TASK INSTRUCTIONS: Write out the records below once more, exactly and completely.

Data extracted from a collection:
————————

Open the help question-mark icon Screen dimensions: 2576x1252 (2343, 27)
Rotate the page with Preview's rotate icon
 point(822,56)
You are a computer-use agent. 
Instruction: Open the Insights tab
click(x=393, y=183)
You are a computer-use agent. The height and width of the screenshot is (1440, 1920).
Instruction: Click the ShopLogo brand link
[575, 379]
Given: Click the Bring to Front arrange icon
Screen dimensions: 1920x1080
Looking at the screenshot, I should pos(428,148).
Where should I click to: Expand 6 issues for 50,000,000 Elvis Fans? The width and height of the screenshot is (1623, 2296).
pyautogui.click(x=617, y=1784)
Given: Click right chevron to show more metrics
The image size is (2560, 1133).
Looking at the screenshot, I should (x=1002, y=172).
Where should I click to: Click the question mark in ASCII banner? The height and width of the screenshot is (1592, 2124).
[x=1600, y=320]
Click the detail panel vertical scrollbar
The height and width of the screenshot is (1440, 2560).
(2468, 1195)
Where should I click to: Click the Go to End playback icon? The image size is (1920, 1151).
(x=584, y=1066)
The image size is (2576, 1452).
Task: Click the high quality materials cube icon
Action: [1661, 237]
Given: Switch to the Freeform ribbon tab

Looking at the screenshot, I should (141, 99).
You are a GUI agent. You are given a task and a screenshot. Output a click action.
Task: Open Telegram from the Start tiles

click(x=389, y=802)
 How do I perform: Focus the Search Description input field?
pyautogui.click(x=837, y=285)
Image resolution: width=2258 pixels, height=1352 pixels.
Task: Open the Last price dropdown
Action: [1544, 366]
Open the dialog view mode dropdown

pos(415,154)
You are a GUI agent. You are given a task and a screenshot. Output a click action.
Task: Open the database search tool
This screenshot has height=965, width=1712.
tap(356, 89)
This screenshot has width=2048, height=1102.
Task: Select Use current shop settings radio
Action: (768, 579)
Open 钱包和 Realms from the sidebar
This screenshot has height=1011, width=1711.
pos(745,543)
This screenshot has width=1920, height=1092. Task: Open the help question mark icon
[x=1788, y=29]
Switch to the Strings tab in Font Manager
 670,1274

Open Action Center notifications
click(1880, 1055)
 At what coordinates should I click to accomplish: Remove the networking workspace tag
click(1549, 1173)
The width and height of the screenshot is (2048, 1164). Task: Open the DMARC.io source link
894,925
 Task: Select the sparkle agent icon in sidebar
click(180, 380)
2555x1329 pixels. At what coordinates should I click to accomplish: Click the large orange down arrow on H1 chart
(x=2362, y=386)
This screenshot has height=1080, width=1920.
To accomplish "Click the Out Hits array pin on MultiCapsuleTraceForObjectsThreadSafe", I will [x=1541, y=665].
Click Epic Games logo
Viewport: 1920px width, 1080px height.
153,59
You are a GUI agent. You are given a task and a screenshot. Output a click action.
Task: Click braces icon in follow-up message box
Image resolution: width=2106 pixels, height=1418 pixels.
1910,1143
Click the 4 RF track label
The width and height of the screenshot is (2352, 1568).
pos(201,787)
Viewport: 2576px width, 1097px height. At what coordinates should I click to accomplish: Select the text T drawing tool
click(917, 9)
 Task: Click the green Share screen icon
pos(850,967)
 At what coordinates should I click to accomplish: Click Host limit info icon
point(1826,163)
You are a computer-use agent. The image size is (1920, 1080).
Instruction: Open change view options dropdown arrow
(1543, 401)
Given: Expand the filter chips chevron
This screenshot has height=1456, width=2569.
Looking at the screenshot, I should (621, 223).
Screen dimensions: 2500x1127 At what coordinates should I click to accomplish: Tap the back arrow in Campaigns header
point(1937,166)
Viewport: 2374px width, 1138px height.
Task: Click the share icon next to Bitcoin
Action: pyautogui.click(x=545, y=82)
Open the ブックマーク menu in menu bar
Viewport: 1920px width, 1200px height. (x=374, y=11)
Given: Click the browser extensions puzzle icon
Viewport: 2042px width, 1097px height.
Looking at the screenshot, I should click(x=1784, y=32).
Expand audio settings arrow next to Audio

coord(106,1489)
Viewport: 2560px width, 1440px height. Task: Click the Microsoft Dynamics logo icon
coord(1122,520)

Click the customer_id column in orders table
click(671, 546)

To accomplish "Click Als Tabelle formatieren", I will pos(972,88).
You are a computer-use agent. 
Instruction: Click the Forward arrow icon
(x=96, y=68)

————————

THE ANSWER:
Open the help question-mark icon Screen dimensions: 2576x1252 (2343, 27)
Rotate the page with Preview's rotate icon
 point(822,56)
You are a computer-use agent. 
Instruction: Open the Insights tab
click(x=393, y=183)
You are a computer-use agent. The height and width of the screenshot is (1440, 1920).
Instruction: Click the ShopLogo brand link
[575, 379]
Given: Click the Bring to Front arrange icon
Screen dimensions: 1920x1080
Looking at the screenshot, I should pos(428,148).
Where should I click to: Expand 6 issues for 50,000,000 Elvis Fans? The width and height of the screenshot is (1623, 2296).
pyautogui.click(x=617, y=1784)
Given: Click right chevron to show more metrics
The image size is (2560, 1133).
Looking at the screenshot, I should (x=1002, y=172).
Where should I click to: Click the question mark in ASCII banner? The height and width of the screenshot is (1592, 2124).
[x=1600, y=320]
Click the detail panel vertical scrollbar
The height and width of the screenshot is (1440, 2560).
(2468, 1195)
Where should I click to: Click the Go to End playback icon? The image size is (1920, 1151).
(x=584, y=1066)
The image size is (2576, 1452).
Task: Click the high quality materials cube icon
Action: [1661, 237]
Given: Switch to the Freeform ribbon tab

Looking at the screenshot, I should (141, 99).
You are a GUI agent. You are given a task and a screenshot. Output a click action.
Task: Open Telegram from the Start tiles

click(x=389, y=802)
 How do I perform: Focus the Search Description input field?
pyautogui.click(x=837, y=285)
Image resolution: width=2258 pixels, height=1352 pixels.
Task: Open the Last price dropdown
Action: [1544, 366]
Open the dialog view mode dropdown

pos(415,154)
You are a GUI agent. You are given a task and a screenshot. Output a click action.
Task: Open the database search tool
This screenshot has height=965, width=1712.
tap(356, 89)
This screenshot has width=2048, height=1102.
Task: Select Use current shop settings radio
Action: (768, 579)
Open 钱包和 Realms from the sidebar
This screenshot has height=1011, width=1711.
pos(745,543)
This screenshot has width=1920, height=1092. Task: Open the help question mark icon
[x=1788, y=29]
Switch to the Strings tab in Font Manager
 670,1274

Open Action Center notifications
click(1880, 1055)
 At what coordinates should I click to accomplish: Remove the networking workspace tag
click(1549, 1173)
The width and height of the screenshot is (2048, 1164). Task: Open the DMARC.io source link
894,925
 Task: Select the sparkle agent icon in sidebar
click(180, 380)
2555x1329 pixels. At what coordinates should I click to accomplish: Click the large orange down arrow on H1 chart
(x=2362, y=386)
This screenshot has height=1080, width=1920.
To accomplish "Click the Out Hits array pin on MultiCapsuleTraceForObjectsThreadSafe", I will [x=1541, y=665].
Click Epic Games logo
Viewport: 1920px width, 1080px height.
153,59
You are a GUI agent. You are given a task and a screenshot. Output a click action.
Task: Click braces icon in follow-up message box
Image resolution: width=2106 pixels, height=1418 pixels.
1910,1143
Click the 4 RF track label
The width and height of the screenshot is (2352, 1568).
pos(201,787)
Viewport: 2576px width, 1097px height. At what coordinates should I click to accomplish: Select the text T drawing tool
click(917, 9)
 Task: Click the green Share screen icon
pos(850,967)
 At what coordinates should I click to accomplish: Click Host limit info icon
point(1826,163)
You are a computer-use agent. The image size is (1920, 1080).
Instruction: Open change view options dropdown arrow
(1543, 401)
Given: Expand the filter chips chevron
This screenshot has height=1456, width=2569.
Looking at the screenshot, I should (621, 223).
Screen dimensions: 2500x1127 At what coordinates should I click to accomplish: Tap the back arrow in Campaigns header
point(1937,166)
Viewport: 2374px width, 1138px height.
Task: Click the share icon next to Bitcoin
Action: pyautogui.click(x=545, y=82)
Open the ブックマーク menu in menu bar
Viewport: 1920px width, 1200px height. (x=374, y=11)
Given: Click the browser extensions puzzle icon
Viewport: 2042px width, 1097px height.
Looking at the screenshot, I should click(x=1784, y=32).
Expand audio settings arrow next to Audio

coord(106,1489)
Viewport: 2560px width, 1440px height. Task: Click the Microsoft Dynamics logo icon
coord(1122,520)

Click the customer_id column in orders table
click(671, 546)

To accomplish "Click Als Tabelle formatieren", I will pos(972,88).
You are a computer-use agent. 
Instruction: Click the Forward arrow icon
(x=96, y=68)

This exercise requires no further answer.